- Task to complete
Output every record word for word.

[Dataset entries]
▬▬▬▬▬▬▬▬▬▬

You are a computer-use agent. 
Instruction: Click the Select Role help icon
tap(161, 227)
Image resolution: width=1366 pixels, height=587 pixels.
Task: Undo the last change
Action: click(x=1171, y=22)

▬▬▬▬▬▬▬▬▬▬

- Exercise solution
You are a computer-use agent. 
Instruction: Click the Select Role help icon
tap(161, 227)
Image resolution: width=1366 pixels, height=587 pixels.
Task: Undo the last change
Action: click(x=1171, y=22)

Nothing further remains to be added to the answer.